### Task prompt
Switch "arrow" to "chevron" in the stretch from the line containing "900x430 pixels. At" through the end of the entries, and reproduce those lines with everything else unchanged. Leave the pictures out of your answer.

## START Dataset records

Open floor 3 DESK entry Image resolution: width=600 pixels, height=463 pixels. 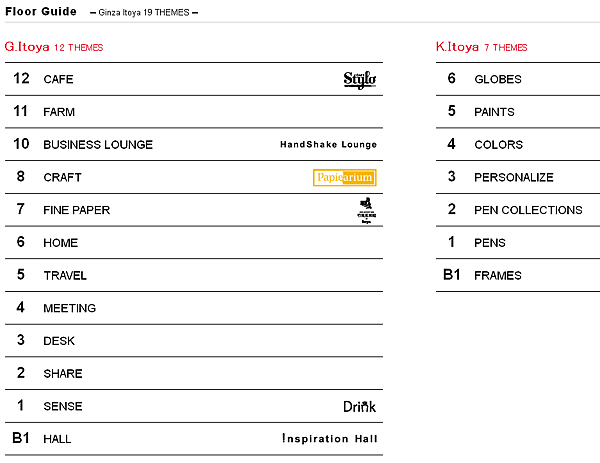194,341
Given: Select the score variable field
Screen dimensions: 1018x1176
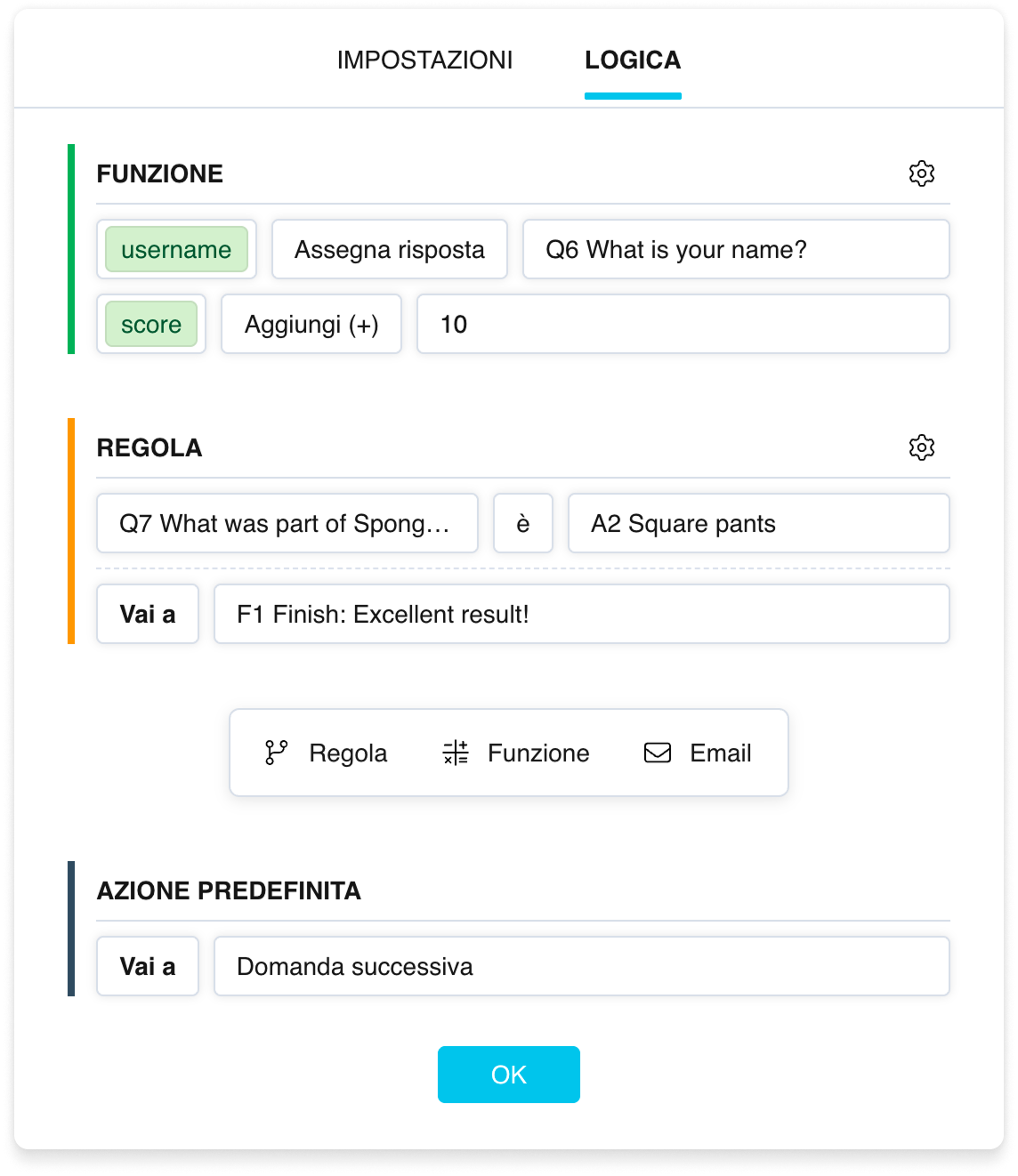Looking at the screenshot, I should (x=151, y=324).
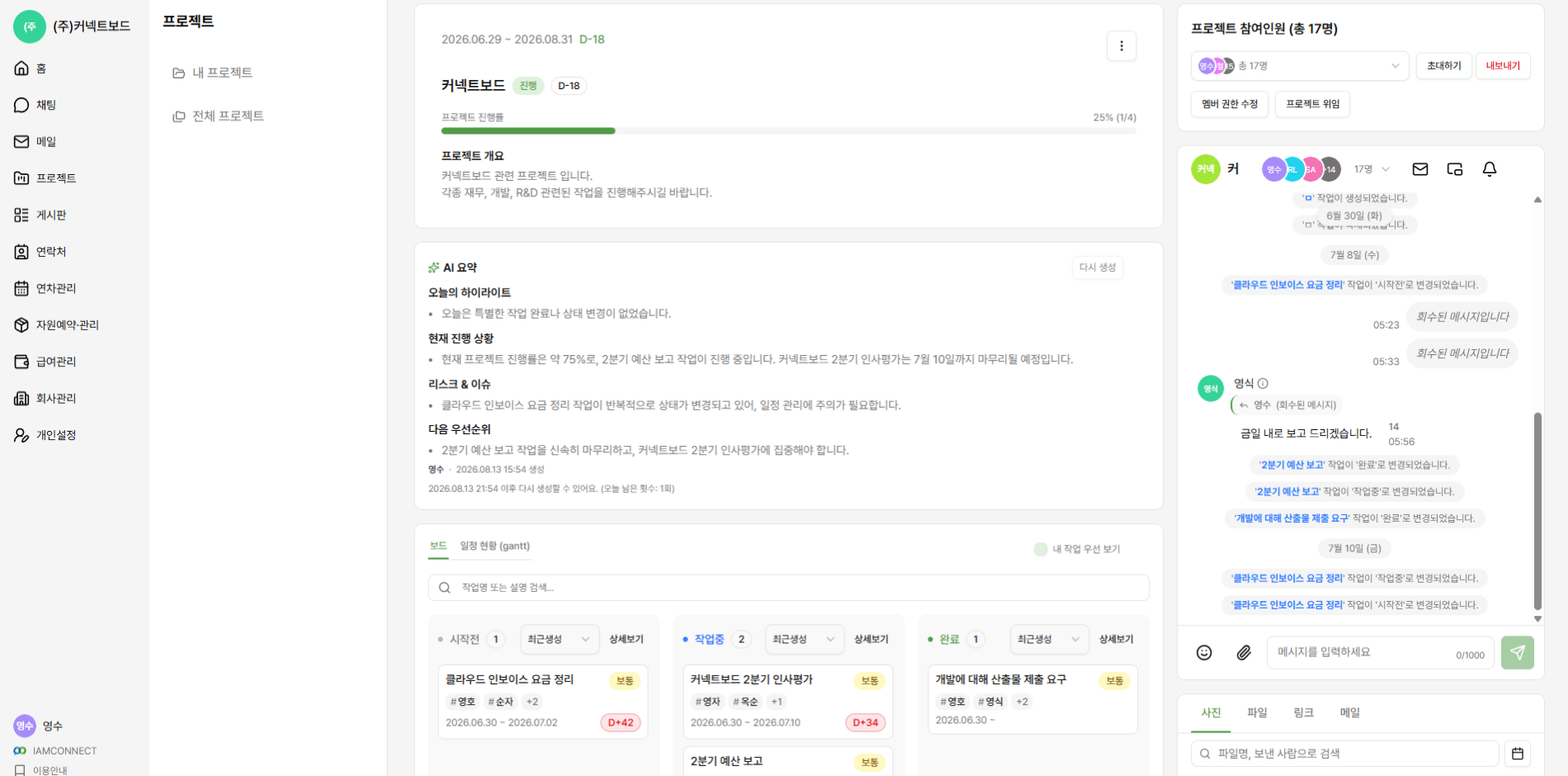1568x776 pixels.
Task: Click the notification bell icon in chat panel
Action: 1489,169
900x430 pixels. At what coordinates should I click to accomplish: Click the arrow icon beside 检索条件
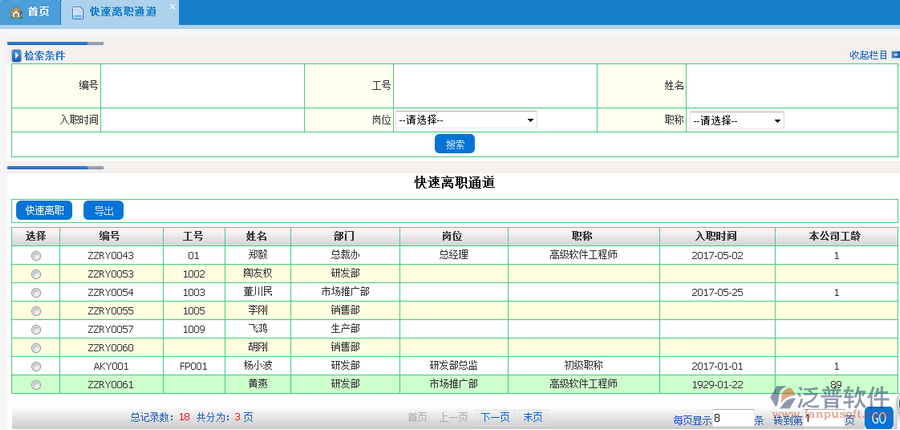pyautogui.click(x=16, y=56)
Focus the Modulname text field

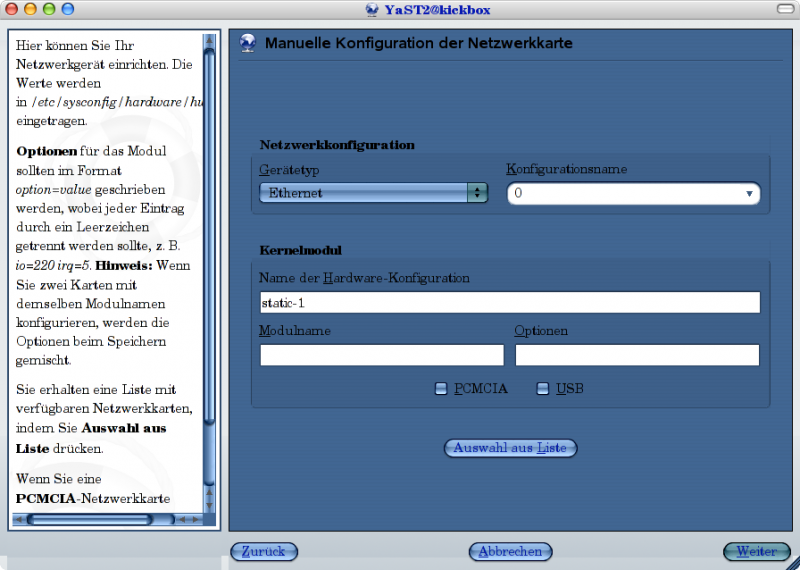point(382,355)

## END Dataset records

### The solution
900x430 pixels. At what coordinates should I click to accomplish: Click the chevron icon beside 检索条件
pyautogui.click(x=16, y=56)
Focus the Modulname text field

point(382,355)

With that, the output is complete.